María Labarga, de 42 años, siempre sospechó que no era hija de su supuesta madre. "Por los malos tratos que sufría, por la falta de instinto maternal que tenía hacia mí, y también porque no me parezco nada físicamente a ellos". Hasta que un día se decidió a preguntar, "y ella lo negó; pero al día siguiente recibí una llamada de su hermana en la que me insinuaba que yo podía estar en lo cierto". A María (a la que inscribieron como nacida en Tortosa, Tarragona) le cuesta hablar, se le quiebra la voz por la indignación, la rabia y la tristeza. "Mi vida es una mentira, todo es falso, no sé quién soy, dónde nací, qué pasó. En cuanto me puse a investigar me di cuenta de todo. Mi partida de nacimiento es falsa". Pero señala una pauta que ha visto repetirse entre los miembros de la asociación: hijos únicos de padres que supuestamente los tuvieron a partir de los 35 años.
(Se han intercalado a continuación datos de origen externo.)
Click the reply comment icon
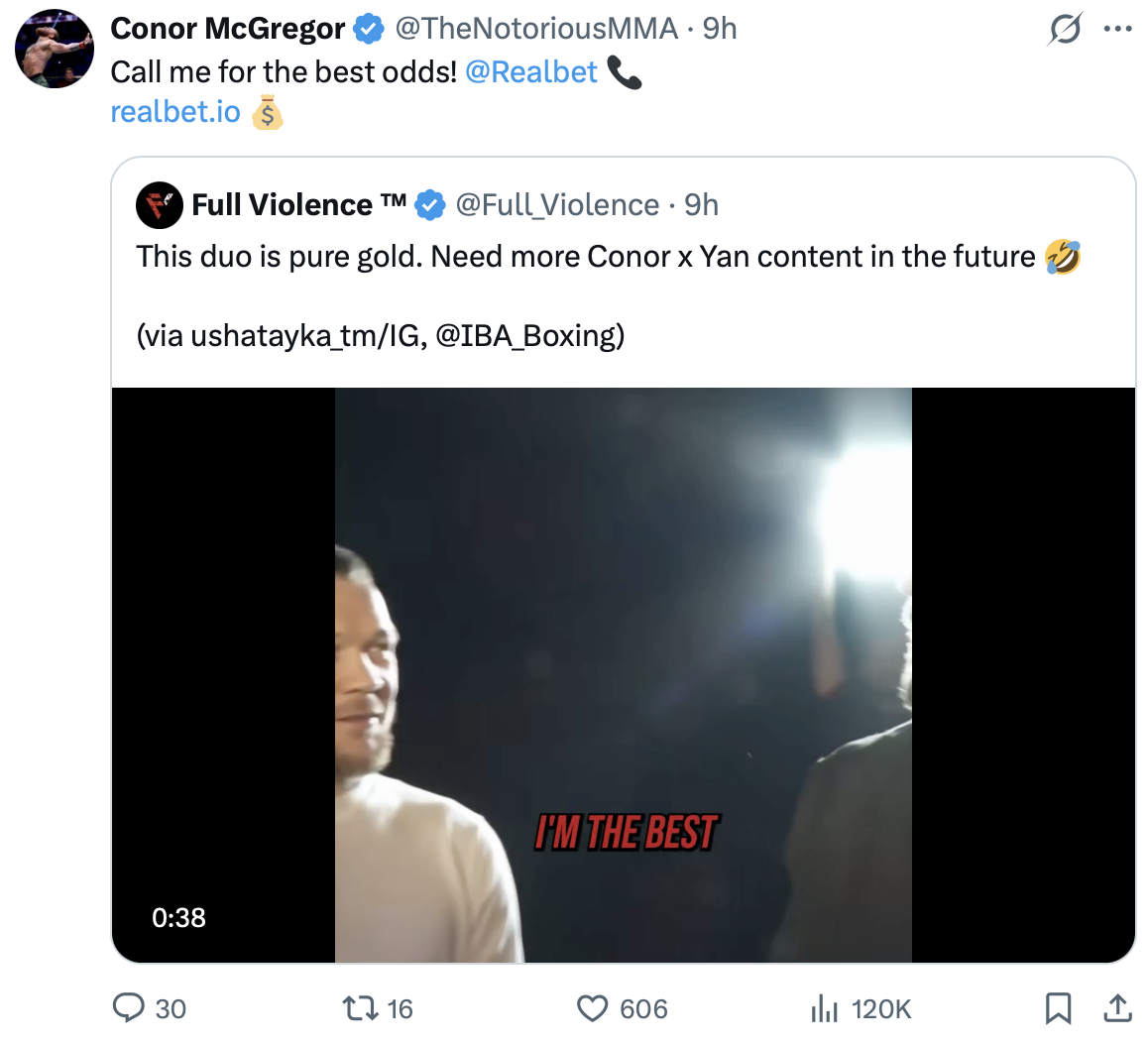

María no mantiene contacto con la mujer que ella pensaba que era su madre (se niega a llamarla así); aunque recuerda con cariño a su padre, "que siempre se comportó conmigo como tal", y que falleció en 2001. "Él sí me hubiera contado". "Me siento engañada, defraudada, una tonta por no haberme dado cuenta antes. Desde pequeña me han lavado el cerebro. No sé quién soy, podría haber tenido otra vida. Ahora me he enterado que incluso me llevaron a otra madre que me rechazó y así acabé con la mujer con la que he estado", y prosigue muy afectada, "no puedo decir que soy adoptada, porque no ha habido adopción. A cada cosa hay que llamarla de su manera. Se trata de un secuestro, de una detención ilegal de un menor, y esos son delitos que nunca prescriben".

Una boda pospuesta

Estafanía Anguita tiene 24 años, es de Barcelona, y, en su caso, descubrir que su hermana gemela no está enterrada donde se supone que tenía que estar le ha hecho cambiar su vida y sus planes de boda. "Desde pequeña mis padres me habían dicho que había muerto, pero era un tema muy doloroso para ellos, así que nunca hablábamos de eso; pero se acercaba mi boda y mi ilusión siempre había sido ese día llevarle el ramo de novia a mi hermana, se lo pondría en su tumba. Así que comienzo a preguntar y veo que mis padres no saben en realidad nada de la niña y de dónde está enterrada. Me explican que el hospital (la antigua Alianza de Barcelona, actual Sagrado Corazón) se hizo cargo de todo. Empiezo a ver papeles y leo que en el hospital consta que la niña nació sana, que era la más grande de las dos, nació con 36 semanas (lo contrario de lo que me habían dicho a mí mis padres) y compruebo que hay muchos documentos sin firmar. Voy a levantar esa fosa común me cueste lo que me cueste

En el servicio funerario, tras mucho preguntar y tras pagar las tasas para que me trajeran el expediente de mi hermana, me dicen que no le dé más vueltas, que está enterrada allí en una fosa común, sin caja ni nada, a nombre de mi madre, con un desarrollo de 35 semanas, osea la que se supone que soy yo". La idea de que su hermana supuestamente descansa en una fosa común, sin nombre, le quita el sueño y pospone sus planes de boda. "Además descubrir que en realidad estaba sana, cuando a mis padres siempre le habían dicho que de haber vivido hubiera sido retrasada... el asunto se me está yendo de las manos." Su familia y su novio la apoyan y su determinación y su petición es clara. "Voy a levantar esa fosa común me cueste lo que me cueste. Que se hagan pruebas de ADN, que se destape la mentira. Piensa en la cantidad de nichos vacíos que se están abriendo, de cajas infantiles rellenas de trapos".

Si las previsiones del abogado de la asociación, Enrique Vila, son ciertas, se estaría hablando de 300.000 niños robados en España. El Fiscal General del Estado ha prometido darles una respuesta en un mes.